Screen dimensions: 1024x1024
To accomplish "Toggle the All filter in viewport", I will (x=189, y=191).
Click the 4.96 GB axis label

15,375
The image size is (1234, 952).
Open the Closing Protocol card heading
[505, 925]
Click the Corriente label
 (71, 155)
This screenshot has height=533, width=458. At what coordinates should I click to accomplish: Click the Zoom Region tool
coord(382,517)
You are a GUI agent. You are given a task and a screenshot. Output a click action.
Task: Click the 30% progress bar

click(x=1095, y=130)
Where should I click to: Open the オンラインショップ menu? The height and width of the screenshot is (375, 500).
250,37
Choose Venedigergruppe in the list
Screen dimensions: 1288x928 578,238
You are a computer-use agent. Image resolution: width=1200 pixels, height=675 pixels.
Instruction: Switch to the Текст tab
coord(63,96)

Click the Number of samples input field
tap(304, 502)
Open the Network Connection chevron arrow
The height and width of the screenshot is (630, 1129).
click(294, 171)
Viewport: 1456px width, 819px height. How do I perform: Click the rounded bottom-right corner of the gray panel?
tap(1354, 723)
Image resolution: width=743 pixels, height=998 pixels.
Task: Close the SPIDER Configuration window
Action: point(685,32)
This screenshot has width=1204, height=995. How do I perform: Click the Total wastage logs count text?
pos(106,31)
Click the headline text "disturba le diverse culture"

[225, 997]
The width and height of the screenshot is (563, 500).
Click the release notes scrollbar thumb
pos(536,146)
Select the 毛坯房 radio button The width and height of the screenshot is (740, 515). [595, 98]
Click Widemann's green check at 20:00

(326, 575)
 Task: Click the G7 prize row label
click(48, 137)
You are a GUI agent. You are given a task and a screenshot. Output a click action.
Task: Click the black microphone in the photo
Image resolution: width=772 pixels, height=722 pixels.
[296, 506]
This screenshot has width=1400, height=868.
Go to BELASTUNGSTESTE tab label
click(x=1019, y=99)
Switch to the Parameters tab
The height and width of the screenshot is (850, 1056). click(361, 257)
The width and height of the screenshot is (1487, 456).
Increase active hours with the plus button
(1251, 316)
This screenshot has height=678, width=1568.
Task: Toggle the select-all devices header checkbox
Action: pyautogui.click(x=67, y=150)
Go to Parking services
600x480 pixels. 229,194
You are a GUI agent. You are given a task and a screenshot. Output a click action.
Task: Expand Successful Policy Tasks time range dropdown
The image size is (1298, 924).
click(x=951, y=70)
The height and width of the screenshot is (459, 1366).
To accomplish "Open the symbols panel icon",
=====
WORK INSTRUCTIONS:
Repeat exactly, and only, the lines of the records above, starting with the line that contains "Task: Expand Successful" and ending with the final line, both included.

RESPONSE AREA:
Task: Expand Successful Policy Tasks time range dropdown
The image size is (1298, 924).
click(x=951, y=70)
The height and width of the screenshot is (459, 1366).
To accomplish "Open the symbols panel icon",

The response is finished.